BEGIN Supplied records

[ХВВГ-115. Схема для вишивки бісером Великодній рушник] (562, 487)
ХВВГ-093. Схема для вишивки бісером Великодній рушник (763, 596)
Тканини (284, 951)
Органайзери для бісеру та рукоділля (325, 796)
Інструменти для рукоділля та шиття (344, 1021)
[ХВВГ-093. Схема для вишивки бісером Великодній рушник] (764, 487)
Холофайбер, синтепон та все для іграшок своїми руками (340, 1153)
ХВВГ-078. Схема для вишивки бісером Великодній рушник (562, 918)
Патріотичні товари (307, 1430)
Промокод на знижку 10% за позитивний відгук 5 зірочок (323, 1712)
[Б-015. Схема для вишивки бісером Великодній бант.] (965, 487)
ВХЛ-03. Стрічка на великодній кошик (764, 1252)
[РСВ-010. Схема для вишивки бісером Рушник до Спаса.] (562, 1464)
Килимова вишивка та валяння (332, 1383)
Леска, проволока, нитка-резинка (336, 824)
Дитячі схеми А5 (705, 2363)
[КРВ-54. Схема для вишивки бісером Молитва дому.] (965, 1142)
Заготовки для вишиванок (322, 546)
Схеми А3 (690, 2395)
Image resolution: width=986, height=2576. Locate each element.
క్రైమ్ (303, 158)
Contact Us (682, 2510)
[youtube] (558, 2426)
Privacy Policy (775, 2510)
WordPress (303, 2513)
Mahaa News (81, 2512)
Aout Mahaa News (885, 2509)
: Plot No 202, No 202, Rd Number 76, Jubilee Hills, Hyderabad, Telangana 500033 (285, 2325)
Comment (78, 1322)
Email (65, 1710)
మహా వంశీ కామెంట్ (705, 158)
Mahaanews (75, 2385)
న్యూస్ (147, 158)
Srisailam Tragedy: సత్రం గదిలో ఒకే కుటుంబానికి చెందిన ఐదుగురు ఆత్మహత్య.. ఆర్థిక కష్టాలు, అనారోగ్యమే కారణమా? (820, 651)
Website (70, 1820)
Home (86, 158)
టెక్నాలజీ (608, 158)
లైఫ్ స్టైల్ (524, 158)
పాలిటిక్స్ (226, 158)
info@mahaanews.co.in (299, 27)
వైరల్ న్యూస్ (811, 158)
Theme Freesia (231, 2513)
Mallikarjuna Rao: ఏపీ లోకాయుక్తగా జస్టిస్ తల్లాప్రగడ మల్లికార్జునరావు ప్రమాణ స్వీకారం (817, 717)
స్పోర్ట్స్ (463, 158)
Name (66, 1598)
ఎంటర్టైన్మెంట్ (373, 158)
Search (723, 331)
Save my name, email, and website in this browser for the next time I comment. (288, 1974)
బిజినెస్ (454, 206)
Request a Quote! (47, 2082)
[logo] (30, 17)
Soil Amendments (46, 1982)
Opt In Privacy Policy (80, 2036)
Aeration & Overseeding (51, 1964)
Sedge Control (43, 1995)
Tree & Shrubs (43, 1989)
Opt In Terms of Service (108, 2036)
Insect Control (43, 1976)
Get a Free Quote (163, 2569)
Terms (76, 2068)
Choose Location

END Supplied records

> **Task details**: Reproduce every entry exactly, with nothing added or dropped.

> **Your solution**:
[ХВВГ-115. Схема для вишивки бісером Великодній рушник] (562, 487)
ХВВГ-093. Схема для вишивки бісером Великодній рушник (763, 596)
Тканини (284, 951)
Органайзери для бісеру та рукоділля (325, 796)
Інструменти для рукоділля та шиття (344, 1021)
[ХВВГ-093. Схема для вишивки бісером Великодній рушник] (764, 487)
Холофайбер, синтепон та все для іграшок своїми руками (340, 1153)
ХВВГ-078. Схема для вишивки бісером Великодній рушник (562, 918)
Патріотичні товари (307, 1430)
Промокод на знижку 10% за позитивний відгук 5 зірочок (323, 1712)
[Б-015. Схема для вишивки бісером Великодній бант.] (965, 487)
ВХЛ-03. Стрічка на великодній кошик (764, 1252)
[РСВ-010. Схема для вишивки бісером Рушник до Спаса.] (562, 1464)
Килимова вишивка та валяння (332, 1383)
Леска, проволока, нитка-резинка (336, 824)
Дитячі схеми А5 (705, 2363)
[КРВ-54. Схема для вишивки бісером Молитва дому.] (965, 1142)
Заготовки для вишиванок (322, 546)
Схеми А3 (690, 2395)
Image resolution: width=986, height=2576. Locate each element.
క్రైమ్ (303, 158)
Contact Us (682, 2510)
[youtube] (558, 2426)
Privacy Policy (775, 2510)
WordPress (303, 2513)
Mahaa News (81, 2512)
Aout Mahaa News (885, 2509)
: Plot No 202, No 202, Rd Number 76, Jubilee Hills, Hyderabad, Telangana 500033 (285, 2325)
Comment (78, 1322)
Email (65, 1710)
మహా వంశీ కామెంట్ (705, 158)
Mahaanews (75, 2385)
న్యూస్ (147, 158)
Srisailam Tragedy: సత్రం గదిలో ఒకే కుటుంబానికి చెందిన ఐదుగురు ఆత్మహత్య.. ఆర్థిక కష్టాలు, అనారోగ్యమే కారణమా? (820, 651)
Website (70, 1820)
Home (86, 158)
టెక్నాలజీ (608, 158)
లైఫ్ స్టైల్ (524, 158)
పాలిటిక్స్ (226, 158)
info@mahaanews.co.in (299, 27)
వైరల్ న్యూస్ (811, 158)
Theme Freesia (231, 2513)
Mallikarjuna Rao: ఏపీ లోకాయుక్తగా జస్టిస్ తల్లాప్రగడ మల్లికార్జునరావు ప్రమాణ స్వీకారం (817, 717)
స్పోర్ట్స్ (463, 158)
Name (66, 1598)
ఎంటర్టైన్మెంట్ (373, 158)
Search (723, 331)
Save my name, email, and website in this browser for the next time I comment. (288, 1974)
బిజినెస్ (454, 206)
Request a Quote! (47, 2082)
[logo] (30, 17)
Soil Amendments (46, 1982)
Opt In Privacy Policy (80, 2036)
Aeration & Overseeding (51, 1964)
Sedge Control (43, 1995)
Tree & Shrubs (43, 1989)
Opt In Terms of Service (108, 2036)
Insect Control (43, 1976)
Get a Free Quote (163, 2569)
Terms (76, 2068)
Choose Location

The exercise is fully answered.